New York, octobre 2023. Quelques petites librairies attrayantes ouvrent dans la grande métropole. Nous venons de quitter Lofty Pigeon Books, à Brooklyn. À quelques pas de là, dans un quartier situé au sud de Prospect Park, c’est la fête dans la rue. Il fait beau et il y a foule. Une semaine s’est écoulée depuis l’attaque de la branche armée du Hamas en Israël.

Au détour d’un carrefour, nous sommes saisis de stupeur quand devant nous se dresse une figure en carton représentant un soldat de l’armée israélienne, grandeur nature. Deux personnes, sourire avenant, interpellent les passants sur le nécessaire soutien à Israël. Sur le trottoir en face, un groupe de jeunes diffuse les publications des Socialistes démocrates d’Amérique (DSA), qui s’opposent à la guerre ; juste avant, un stand de soutien aux migrants d’Amérique latine propose une pétition pour la destruction du mur de la honte entre le Mexique et les États-Unis. Un groupe colombien joue à fond la caisse des morceaux entraînants de cumbia – couvrant les propos des propagandistes de l’armée israélienne – et attire une petite foule de danseurs. Vingt mètres plus loin, des juifs opposés à la guerre distribuent des tracts.

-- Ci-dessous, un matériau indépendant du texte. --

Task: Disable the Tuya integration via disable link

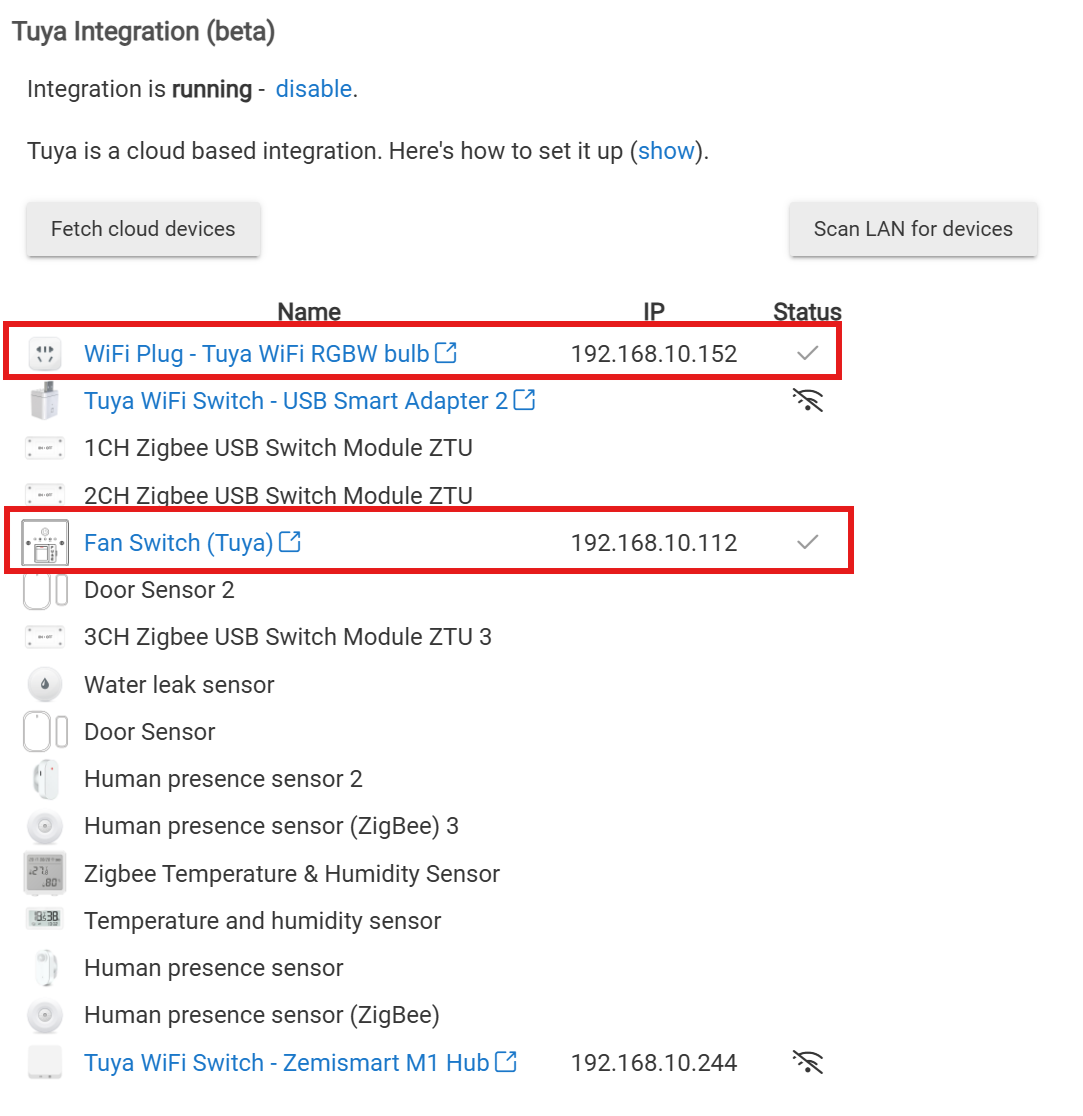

Le stand guerrier est évité par les flâneurs, en majorité des familles avec des enfants et de nombreuses femmes musulmanes portant le foulard. C’est un quartier melting-pot, avec des juifs hassidiques, des Latinos, des Pakistanais et des Afghans. Le métro le plus proche se trouve au milieu du quartier dénommé Little Bangladesh ; une zone de maisons cossues complète le paysage. Après la stupeur, l’agacement nous gagne. Mais, réflexion faite, l’indifférence manifeste de la majorité des passants semble l’attitude la plus intelligente et digne à avoir. Transformer le soldat en carton en soldat invisible, même si on sait que la barbarie se déchaîne, et tenter d’en savoir plus sur les réactions locales aux bombardements massifs sur la bande de Gaza.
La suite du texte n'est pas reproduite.